“Sovranismo s.m. Posizione politica che propugna la difesa o la riconquista della sovranità nazionale da parte di un popolo o di uno Stato, in antitesi alle dinamiche della globalizzazione e in contrapposizione alle politiche sovrannazionali di concertazione”: questa definizione del significato della parola “sovranismo”, che si ritrova sotto la voce «neologismi» nel sito dell’Enciclopedia Treccani, merita di venire considerata attentamente.
È infatti un’ulteriore prova, a suo modo autorevole, dell’equivoco con cui la cultura dominante cerca di esorcizzare la comparsa sulla scena e il successo in Italia della Lega, e altrove di partiti per qualche aspetto simili ad essa. In realtà non è affatto vero che ciò che caratterizza queste nuove forze, e quindi i loro elettorati, sia una linea “in antitesi alle dinamiche della globalizzazione e in contrapposizione alle politiche sovrannazionali di concertazione”. La globalizzazione non è una scelta bensì uno puro e semplice dato di fatto del tempo in cui viviamo, e l’unione in qualche forma dell’Europa è un’urgenza storica che in quanto tale nessuna persona di buon senso mette oggi in discussione.
Basta d’altra parte andare a vedere ciò che Salvini dice di suo — e non ciò che i suoi avversari dicono che dice — per rendersi subito conto che riguardo tanto alla globalizzazione quanto all’Europa il suo non è un “no” ma un “sì”, beninteso a patto che il nostro Paese possa stare nell’una e nell’altra in modo molto diverso da come ci sta adesso. La pura e semplice “antitesi” di cui parla l’Enciclopedia Treccani, dando così eco solenne alle rabbiose invettive de la Repubblica, sarebbe innanzitutto una sciocchezza. Sostenere dunque che oltre il 34 per cento degli italiani, e più del 40 per cento di chi vive e lavora nel Nord Italia, una delle aree più sviluppate non solo d’Europa ma del mondo, sia costituito da una massa di stupidi non solo è una mancanza di rispetto per questi milioni di persone ma equivale anche a pretendere che la democrazia sia da buttare.
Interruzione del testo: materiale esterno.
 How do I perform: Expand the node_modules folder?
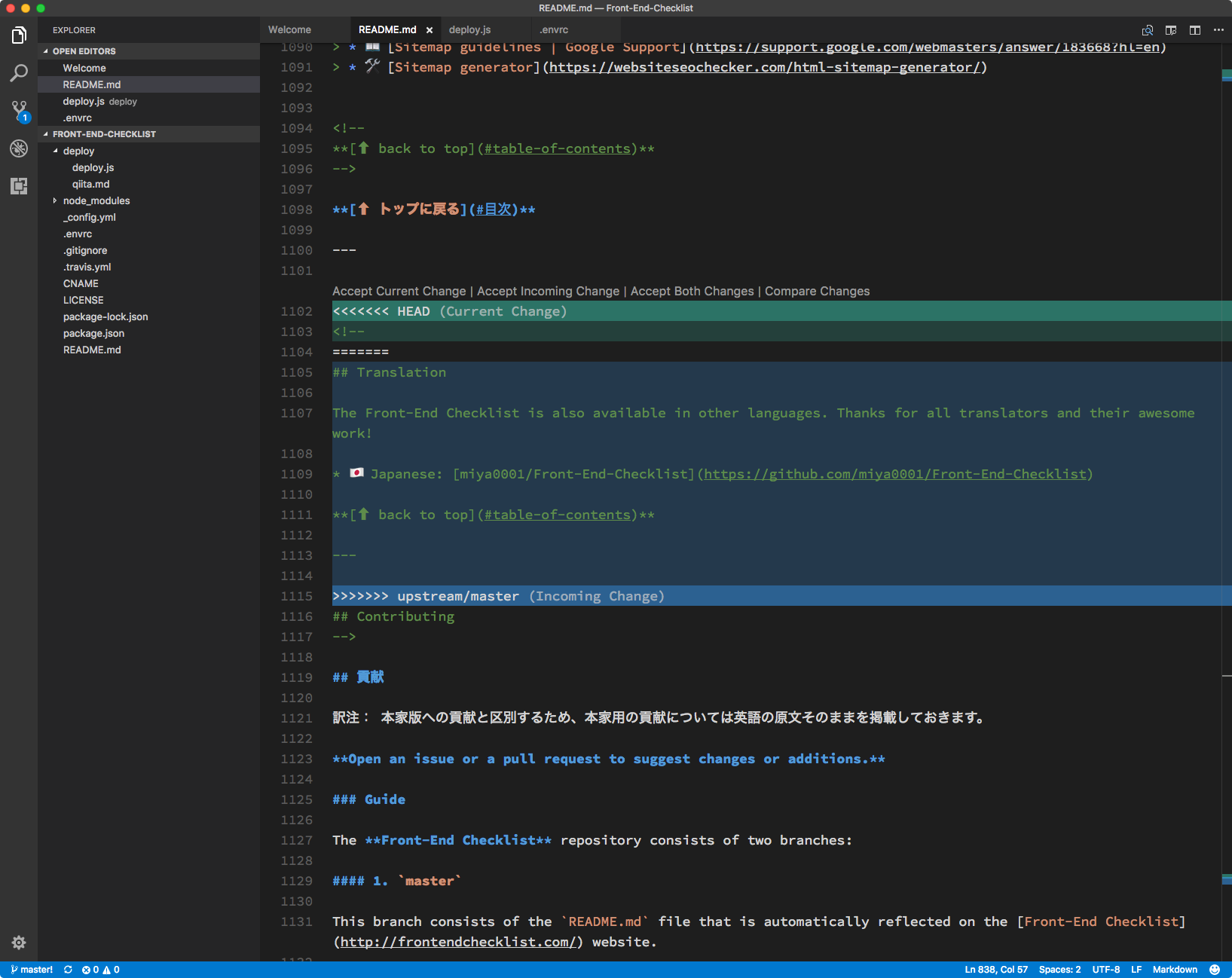click(55, 200)
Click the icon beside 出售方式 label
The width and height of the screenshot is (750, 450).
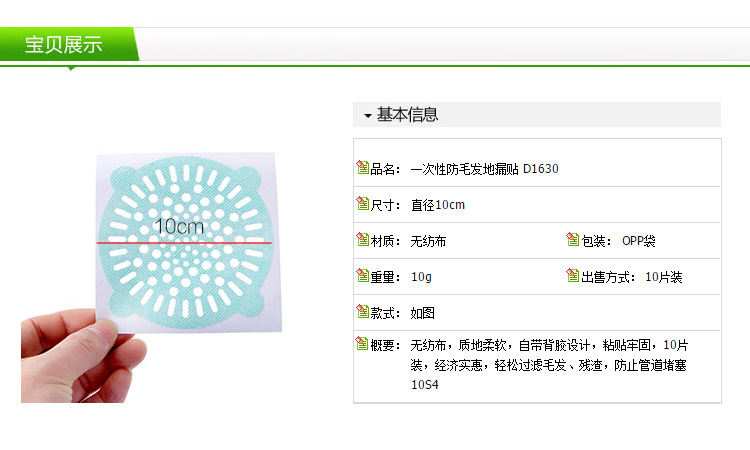(x=573, y=276)
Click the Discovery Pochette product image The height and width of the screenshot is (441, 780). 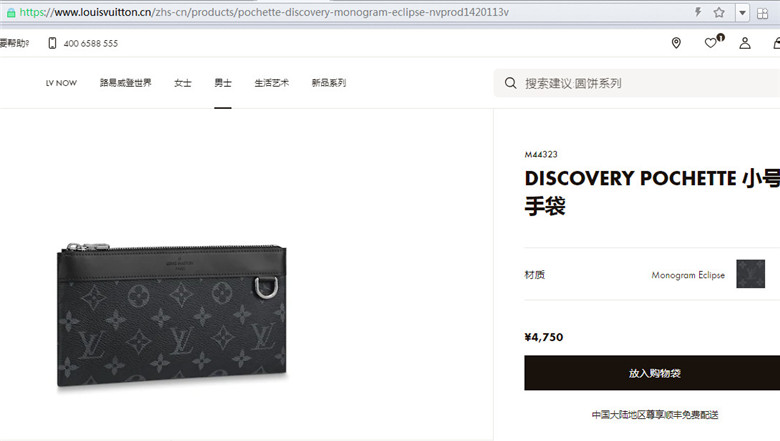(172, 315)
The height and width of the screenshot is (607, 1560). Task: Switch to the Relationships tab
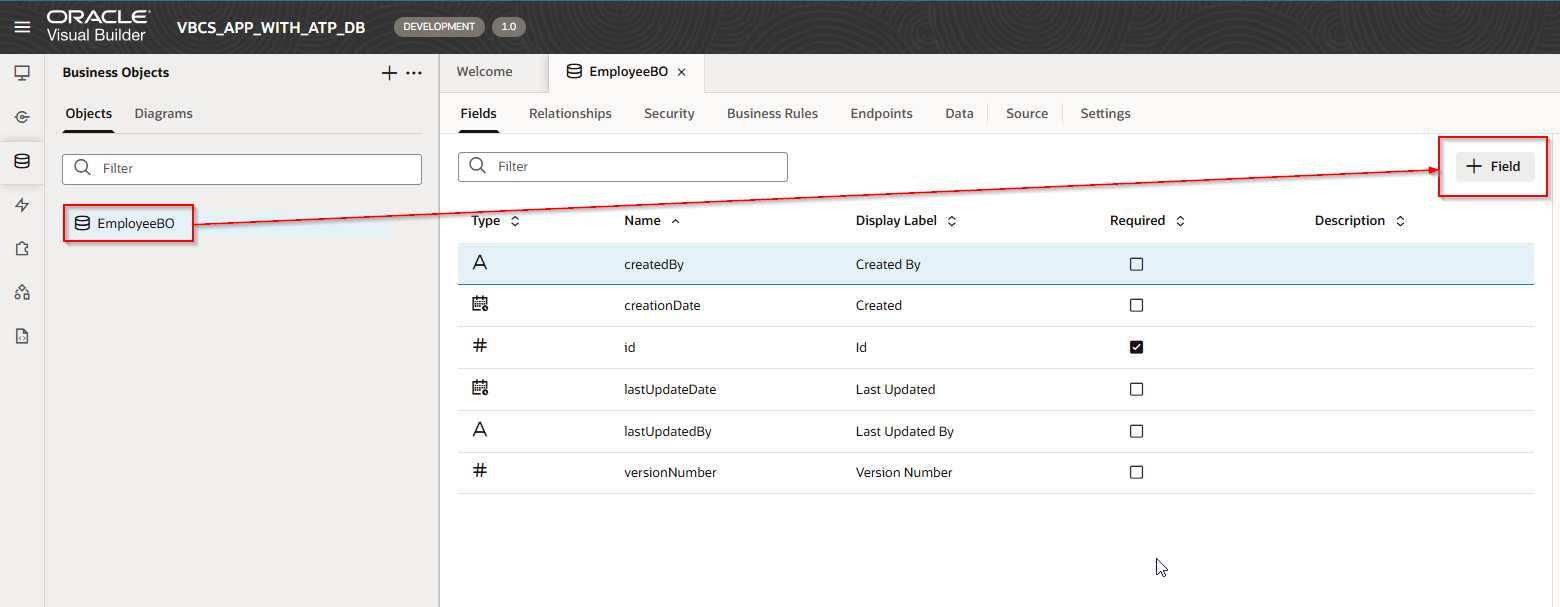tap(570, 114)
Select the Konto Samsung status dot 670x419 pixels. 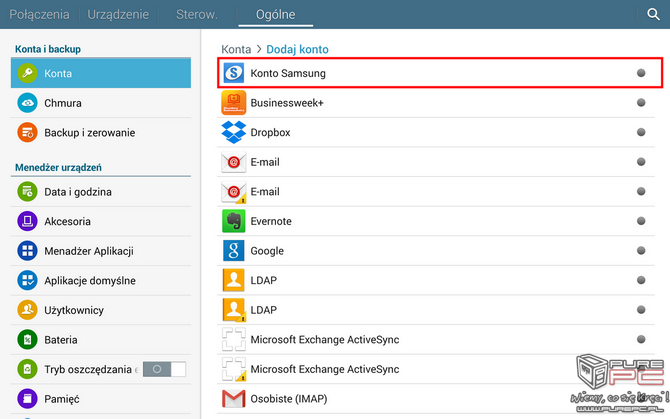coord(641,73)
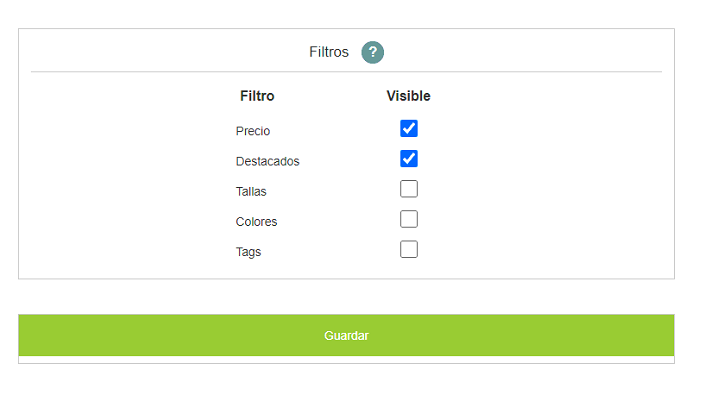Turn on the Tags filter checkbox
The height and width of the screenshot is (411, 715).
point(409,250)
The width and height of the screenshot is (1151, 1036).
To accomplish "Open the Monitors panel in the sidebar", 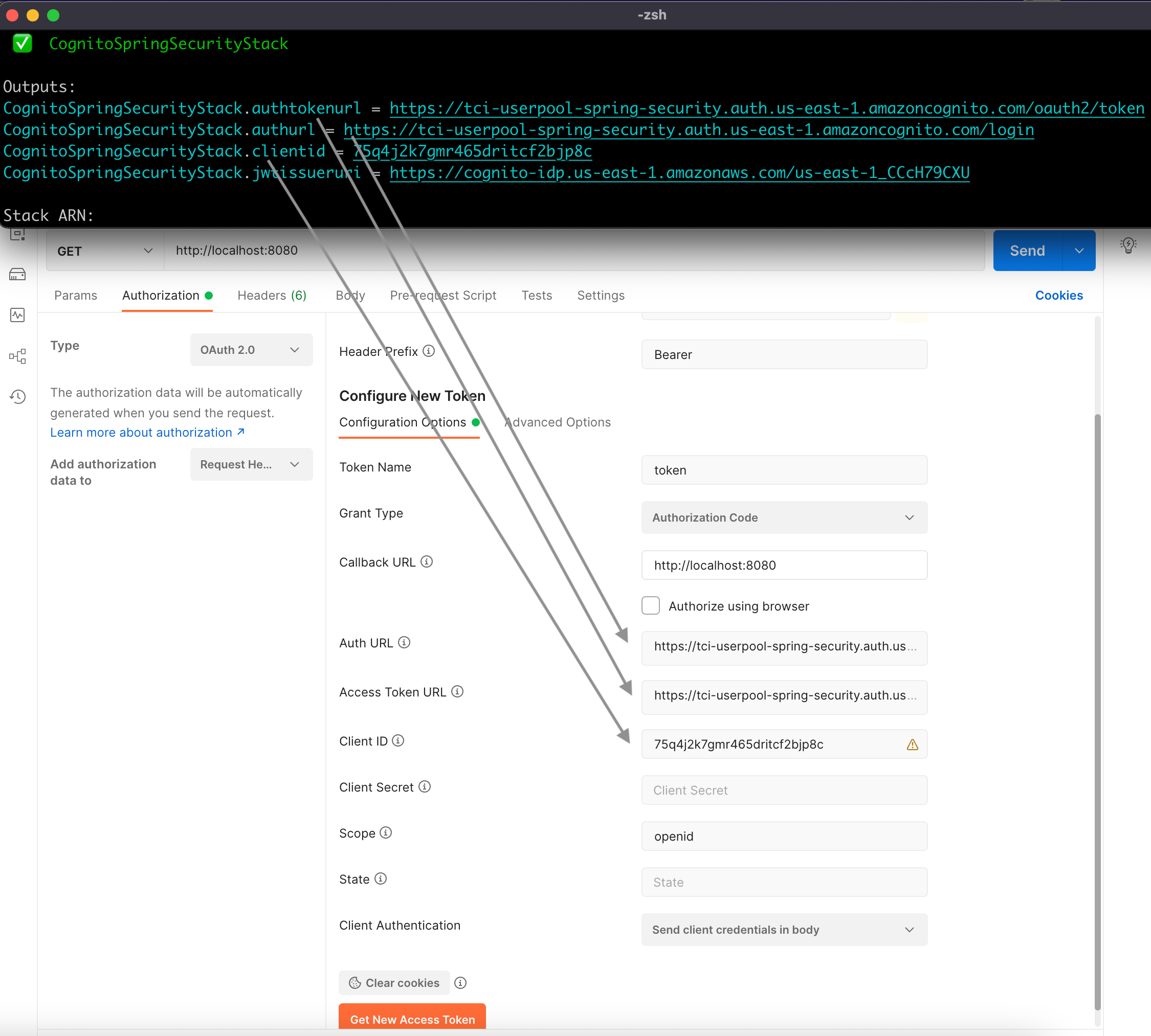I will click(x=18, y=315).
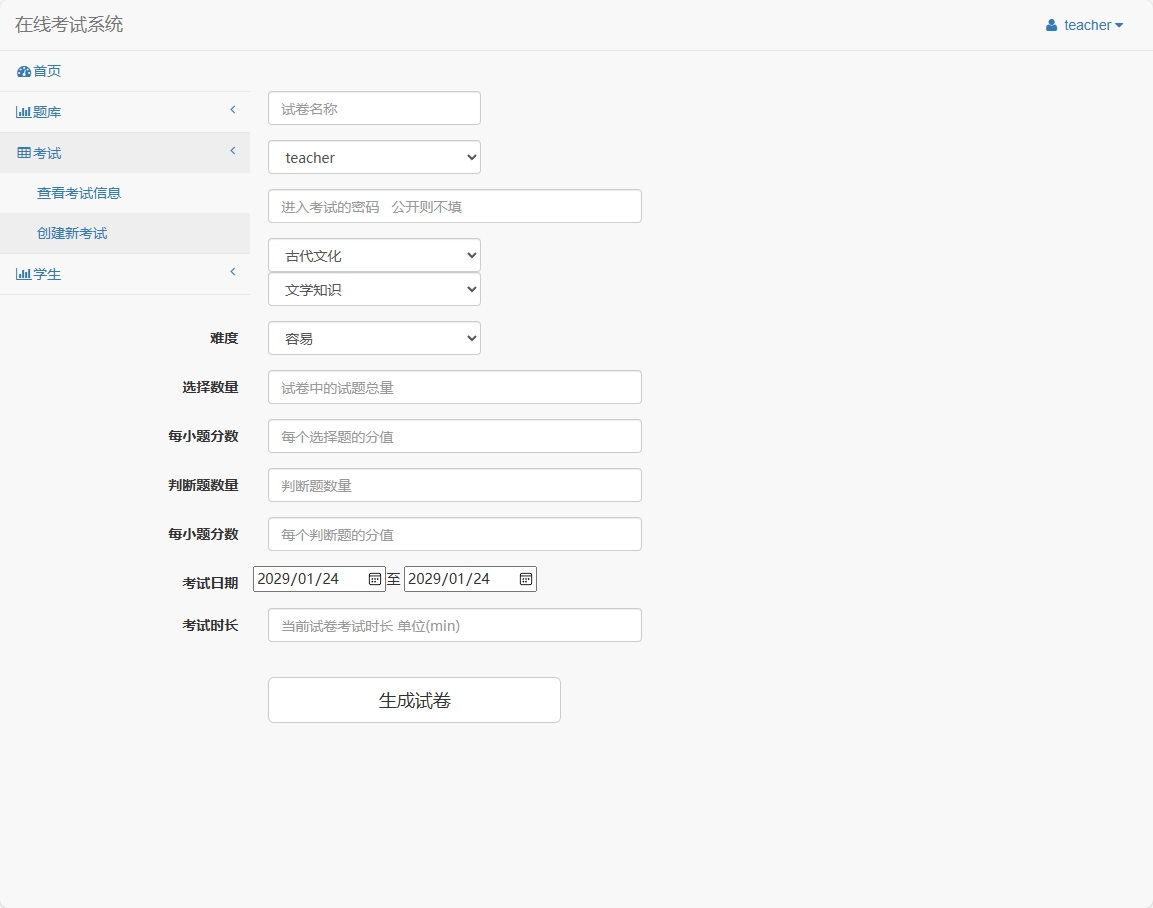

E lo stesso vale analogamente per tutte le altre forze e personalità politiche in vario modo simili che da qualche anno si stanno affermando un po’ ovunque nel mondo delle democrazie, non solo in Europa ma già nelle Americhe e in Asia, e ora anche nella remota Australia. L’ordine costituito nato dalle ceneri della Seconda guerra mondiale sta venendo meno insieme alle forze politiche e ai blocchi sociali di cui era espressione. Come poi sempre accade nella storia, pure questa volta non tutto il nuovo che sorge è bello, e d’altra parte non tutto il vecchio che tramonta è brutto, ma in sostanza non è questo il nocciolo della questione.
È in tale quadro che si colloca il caso italiano. Qui il fronte delle nuove forze giunte in scena si articola in un partito “giacobino”, statalista e centralista, il Movimento 5 Stelle, e in un partito “girondino”, neo-liberale e autonomista, la Lega di Matteo Salvini. Il primo è inoltre rigorosamente laico nel senso francese della parola, quindi anti-cristiano (seppur a mezza voce per motivi tattici), mentre il secondo dà voce a una cultura di popolo che in particolare nel Nord Italia, suo principale bacino elettorale, è comunque prossima alla visione del mondo cristiana. Siccome nel concreto del presente si tratta di scegliere non fra la luce e le tenebre ma tra il meglio e il peggio di ciò che c’è, quale sia il meglio mi sembra evidente.
In tale situazione, mentre (quasi per un riflesso condizionato) quel poco che ancora resta del ceto politico cattolico continua a rimanere nei partiti in qualche modo eredi della Democrazia Cristiana, perciò in primo luogo in Forza Italia, gli elettori si sono già volti in massa verso la Lega. Stando così le cose, è a mio avviso il momento di domandarsi se, oggi come oggi, non valga la pena di verificare l’ipotesi della formazione di una componente di matrice popolare nell’area “girondina” di cui si diceva, sia essa dentro o accanto alla Lega secondo l’opportuno e il possibile. Sarebbe di certo cosa gradita alla massa degli elettori cattolici che votano Lega; anche la stessa Lega ne avrebbe però tutto da guadagnare dai più diversi punti di vista. Che il ceto politico cattolico già di lungo corso resti in vecchi partiti dove ha ancora elettori, continuando in essi una storia peraltro non priva di sorprendenti migrazioni, è senza dubbio giustificato e utile, ma oggi non più sufficiente.